» **What you have to do**
Change "each given word" to "every listed word" in the data below, starting at the line that has "custom (553, 667)" and ending after the line that has "OVERVIEW (792, 69)". Give those lines back with nothing else altered.

-- Start Extracted information --

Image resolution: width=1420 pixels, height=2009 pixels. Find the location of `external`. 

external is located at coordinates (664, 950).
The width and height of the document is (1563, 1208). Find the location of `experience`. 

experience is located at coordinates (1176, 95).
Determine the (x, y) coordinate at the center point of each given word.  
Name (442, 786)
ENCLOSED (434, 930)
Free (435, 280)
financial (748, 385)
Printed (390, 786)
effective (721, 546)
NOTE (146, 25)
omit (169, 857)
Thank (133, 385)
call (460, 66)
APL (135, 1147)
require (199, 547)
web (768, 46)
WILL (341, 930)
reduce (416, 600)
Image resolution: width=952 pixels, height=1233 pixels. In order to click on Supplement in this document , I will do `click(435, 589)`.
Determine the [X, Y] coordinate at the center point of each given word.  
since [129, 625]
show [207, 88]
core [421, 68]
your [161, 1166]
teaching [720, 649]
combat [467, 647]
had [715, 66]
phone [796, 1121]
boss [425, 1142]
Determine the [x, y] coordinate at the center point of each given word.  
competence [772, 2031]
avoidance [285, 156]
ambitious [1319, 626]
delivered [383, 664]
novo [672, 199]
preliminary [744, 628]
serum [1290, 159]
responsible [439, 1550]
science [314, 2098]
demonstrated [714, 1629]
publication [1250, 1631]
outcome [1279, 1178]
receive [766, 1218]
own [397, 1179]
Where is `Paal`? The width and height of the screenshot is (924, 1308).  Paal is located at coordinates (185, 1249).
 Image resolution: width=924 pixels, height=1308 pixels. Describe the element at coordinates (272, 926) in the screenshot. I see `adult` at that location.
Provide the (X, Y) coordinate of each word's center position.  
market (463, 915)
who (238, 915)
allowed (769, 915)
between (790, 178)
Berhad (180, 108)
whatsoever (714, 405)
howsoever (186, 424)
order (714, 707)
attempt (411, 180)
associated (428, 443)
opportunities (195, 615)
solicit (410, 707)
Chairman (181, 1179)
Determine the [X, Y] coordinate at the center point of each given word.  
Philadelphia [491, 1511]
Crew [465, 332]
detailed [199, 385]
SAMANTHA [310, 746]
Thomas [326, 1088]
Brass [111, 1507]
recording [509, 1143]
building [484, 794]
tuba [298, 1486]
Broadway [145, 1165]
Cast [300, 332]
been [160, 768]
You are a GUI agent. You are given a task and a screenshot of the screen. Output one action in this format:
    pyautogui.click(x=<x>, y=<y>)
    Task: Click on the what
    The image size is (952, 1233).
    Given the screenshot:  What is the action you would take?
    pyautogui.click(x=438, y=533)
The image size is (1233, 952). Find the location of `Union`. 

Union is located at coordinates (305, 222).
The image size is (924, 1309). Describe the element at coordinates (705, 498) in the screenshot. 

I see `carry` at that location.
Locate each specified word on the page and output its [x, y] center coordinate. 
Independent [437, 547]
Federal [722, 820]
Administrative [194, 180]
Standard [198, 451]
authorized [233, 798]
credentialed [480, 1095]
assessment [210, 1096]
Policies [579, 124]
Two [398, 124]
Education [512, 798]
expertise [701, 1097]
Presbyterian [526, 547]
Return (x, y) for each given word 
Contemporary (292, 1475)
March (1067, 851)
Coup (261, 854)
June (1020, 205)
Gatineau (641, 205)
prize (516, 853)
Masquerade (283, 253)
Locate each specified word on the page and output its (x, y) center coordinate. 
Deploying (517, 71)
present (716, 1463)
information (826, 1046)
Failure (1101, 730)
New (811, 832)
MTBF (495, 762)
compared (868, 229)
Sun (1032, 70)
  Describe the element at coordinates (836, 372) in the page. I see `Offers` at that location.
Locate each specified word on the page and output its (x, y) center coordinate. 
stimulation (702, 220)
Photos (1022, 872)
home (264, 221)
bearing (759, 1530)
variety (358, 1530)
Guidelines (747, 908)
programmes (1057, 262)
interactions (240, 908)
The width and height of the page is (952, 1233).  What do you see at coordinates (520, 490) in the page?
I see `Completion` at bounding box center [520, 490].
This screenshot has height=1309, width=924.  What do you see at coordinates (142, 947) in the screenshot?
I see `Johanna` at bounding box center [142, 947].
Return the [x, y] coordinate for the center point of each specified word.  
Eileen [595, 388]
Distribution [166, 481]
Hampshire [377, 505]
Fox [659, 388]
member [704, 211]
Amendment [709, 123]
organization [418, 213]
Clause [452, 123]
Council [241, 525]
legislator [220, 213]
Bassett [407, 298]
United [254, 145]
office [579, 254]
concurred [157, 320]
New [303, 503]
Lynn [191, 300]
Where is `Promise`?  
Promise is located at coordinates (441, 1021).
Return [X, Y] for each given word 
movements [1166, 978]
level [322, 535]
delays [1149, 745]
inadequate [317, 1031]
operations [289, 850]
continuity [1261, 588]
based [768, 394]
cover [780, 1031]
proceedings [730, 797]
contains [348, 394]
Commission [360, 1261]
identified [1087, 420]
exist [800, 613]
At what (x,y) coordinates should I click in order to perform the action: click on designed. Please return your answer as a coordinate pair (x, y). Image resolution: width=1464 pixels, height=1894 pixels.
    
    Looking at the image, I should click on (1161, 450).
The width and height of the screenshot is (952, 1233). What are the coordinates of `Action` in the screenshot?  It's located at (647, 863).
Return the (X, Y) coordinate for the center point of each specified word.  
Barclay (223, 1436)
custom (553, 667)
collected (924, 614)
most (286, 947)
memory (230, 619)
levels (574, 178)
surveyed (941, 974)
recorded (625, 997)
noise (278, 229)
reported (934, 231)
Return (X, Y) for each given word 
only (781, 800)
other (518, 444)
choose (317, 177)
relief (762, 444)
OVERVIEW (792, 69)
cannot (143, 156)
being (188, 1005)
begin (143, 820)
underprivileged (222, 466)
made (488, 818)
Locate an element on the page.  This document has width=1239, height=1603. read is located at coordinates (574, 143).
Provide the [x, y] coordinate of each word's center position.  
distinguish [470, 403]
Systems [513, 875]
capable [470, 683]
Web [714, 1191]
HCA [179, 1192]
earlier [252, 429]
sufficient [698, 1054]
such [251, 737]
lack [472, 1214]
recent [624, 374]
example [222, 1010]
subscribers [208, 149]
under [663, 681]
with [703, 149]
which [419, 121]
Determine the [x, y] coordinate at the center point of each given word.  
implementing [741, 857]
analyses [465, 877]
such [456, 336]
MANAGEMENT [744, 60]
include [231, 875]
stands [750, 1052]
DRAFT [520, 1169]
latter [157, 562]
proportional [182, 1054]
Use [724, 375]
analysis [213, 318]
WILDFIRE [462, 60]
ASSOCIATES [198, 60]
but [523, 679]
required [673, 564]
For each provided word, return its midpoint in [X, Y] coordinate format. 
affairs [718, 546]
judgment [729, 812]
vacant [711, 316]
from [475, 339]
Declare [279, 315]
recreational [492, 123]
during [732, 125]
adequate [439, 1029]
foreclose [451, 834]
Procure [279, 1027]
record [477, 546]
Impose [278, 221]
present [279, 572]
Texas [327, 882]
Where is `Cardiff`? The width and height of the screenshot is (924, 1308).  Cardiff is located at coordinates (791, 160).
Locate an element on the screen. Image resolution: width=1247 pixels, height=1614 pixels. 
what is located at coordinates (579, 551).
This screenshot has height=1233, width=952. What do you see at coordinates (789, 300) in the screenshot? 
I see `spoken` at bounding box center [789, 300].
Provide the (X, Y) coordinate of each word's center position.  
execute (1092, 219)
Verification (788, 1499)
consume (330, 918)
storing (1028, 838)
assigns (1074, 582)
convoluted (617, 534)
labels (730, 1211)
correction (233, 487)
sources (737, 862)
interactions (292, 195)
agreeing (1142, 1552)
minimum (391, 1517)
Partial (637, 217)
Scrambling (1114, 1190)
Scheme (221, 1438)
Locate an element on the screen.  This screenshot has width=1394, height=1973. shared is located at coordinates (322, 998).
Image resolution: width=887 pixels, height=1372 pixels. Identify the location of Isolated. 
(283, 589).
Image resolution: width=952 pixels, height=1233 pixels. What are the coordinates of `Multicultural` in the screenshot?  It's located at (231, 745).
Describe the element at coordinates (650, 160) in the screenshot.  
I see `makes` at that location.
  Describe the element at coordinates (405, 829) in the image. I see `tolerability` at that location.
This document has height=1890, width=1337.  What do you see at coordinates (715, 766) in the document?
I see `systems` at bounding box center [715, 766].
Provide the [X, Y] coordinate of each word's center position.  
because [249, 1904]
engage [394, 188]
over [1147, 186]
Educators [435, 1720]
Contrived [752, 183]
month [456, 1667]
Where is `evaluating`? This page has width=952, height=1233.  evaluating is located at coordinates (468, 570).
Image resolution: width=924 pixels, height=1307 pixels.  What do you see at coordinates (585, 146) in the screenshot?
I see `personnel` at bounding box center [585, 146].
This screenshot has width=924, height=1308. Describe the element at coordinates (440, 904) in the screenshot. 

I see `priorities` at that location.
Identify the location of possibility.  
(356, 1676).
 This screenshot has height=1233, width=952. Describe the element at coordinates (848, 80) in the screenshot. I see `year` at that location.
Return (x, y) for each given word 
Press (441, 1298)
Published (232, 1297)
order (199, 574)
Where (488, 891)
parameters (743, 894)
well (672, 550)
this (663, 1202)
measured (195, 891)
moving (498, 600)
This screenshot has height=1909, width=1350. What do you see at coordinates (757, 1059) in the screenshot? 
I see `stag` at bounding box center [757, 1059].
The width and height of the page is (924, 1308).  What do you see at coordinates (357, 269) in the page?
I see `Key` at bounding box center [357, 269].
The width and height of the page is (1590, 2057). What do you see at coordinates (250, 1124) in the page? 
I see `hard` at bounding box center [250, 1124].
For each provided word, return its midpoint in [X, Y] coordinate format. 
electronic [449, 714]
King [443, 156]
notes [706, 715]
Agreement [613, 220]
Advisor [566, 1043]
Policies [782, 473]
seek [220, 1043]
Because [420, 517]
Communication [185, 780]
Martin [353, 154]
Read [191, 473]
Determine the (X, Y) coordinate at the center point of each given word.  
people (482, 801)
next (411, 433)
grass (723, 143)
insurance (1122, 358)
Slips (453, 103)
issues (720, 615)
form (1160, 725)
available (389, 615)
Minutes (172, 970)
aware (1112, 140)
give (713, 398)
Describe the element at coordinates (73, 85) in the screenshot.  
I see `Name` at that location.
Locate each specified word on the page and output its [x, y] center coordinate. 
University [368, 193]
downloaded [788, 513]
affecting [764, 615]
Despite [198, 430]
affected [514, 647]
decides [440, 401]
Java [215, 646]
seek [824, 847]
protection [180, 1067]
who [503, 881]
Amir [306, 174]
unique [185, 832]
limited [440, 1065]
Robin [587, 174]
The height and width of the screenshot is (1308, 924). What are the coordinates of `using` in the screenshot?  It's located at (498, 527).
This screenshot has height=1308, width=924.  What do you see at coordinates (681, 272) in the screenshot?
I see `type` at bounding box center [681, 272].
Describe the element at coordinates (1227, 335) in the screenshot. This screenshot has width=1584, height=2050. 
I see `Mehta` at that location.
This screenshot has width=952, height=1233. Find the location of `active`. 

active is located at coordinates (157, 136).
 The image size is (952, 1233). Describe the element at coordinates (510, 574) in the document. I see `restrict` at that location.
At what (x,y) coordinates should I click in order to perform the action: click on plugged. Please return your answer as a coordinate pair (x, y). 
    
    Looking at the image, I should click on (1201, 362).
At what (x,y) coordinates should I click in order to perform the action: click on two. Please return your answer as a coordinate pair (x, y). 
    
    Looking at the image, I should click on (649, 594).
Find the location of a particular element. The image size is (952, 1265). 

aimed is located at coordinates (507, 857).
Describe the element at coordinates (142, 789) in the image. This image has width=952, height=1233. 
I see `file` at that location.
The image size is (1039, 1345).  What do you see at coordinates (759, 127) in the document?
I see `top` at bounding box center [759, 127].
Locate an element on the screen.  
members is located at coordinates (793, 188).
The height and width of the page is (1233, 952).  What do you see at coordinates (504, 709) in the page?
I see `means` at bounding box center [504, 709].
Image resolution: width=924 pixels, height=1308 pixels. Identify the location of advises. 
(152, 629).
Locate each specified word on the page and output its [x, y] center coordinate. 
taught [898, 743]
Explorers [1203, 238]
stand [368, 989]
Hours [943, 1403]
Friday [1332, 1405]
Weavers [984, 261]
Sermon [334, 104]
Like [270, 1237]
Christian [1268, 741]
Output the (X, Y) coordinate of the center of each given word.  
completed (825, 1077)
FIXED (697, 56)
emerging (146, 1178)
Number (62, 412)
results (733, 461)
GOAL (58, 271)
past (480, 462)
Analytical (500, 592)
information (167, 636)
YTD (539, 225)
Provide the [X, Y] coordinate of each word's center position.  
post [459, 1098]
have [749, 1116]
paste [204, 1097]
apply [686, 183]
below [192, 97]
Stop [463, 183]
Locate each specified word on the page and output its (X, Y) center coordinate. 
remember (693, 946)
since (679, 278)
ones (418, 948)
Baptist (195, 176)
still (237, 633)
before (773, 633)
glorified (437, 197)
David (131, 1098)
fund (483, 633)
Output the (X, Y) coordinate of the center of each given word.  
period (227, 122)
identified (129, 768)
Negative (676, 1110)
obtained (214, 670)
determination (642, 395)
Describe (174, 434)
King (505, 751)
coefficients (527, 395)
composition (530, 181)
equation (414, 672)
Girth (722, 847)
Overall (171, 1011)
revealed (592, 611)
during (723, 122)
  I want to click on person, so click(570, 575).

-- End Extracted information --

» **Task output**
custom (553, 667)
collected (924, 614)
most (286, 947)
memory (230, 619)
levels (574, 178)
surveyed (941, 974)
recorded (625, 997)
noise (278, 229)
reported (934, 231)
Return (X, Y) for every listed word 
only (781, 800)
other (518, 444)
choose (317, 177)
relief (762, 444)
OVERVIEW (792, 69)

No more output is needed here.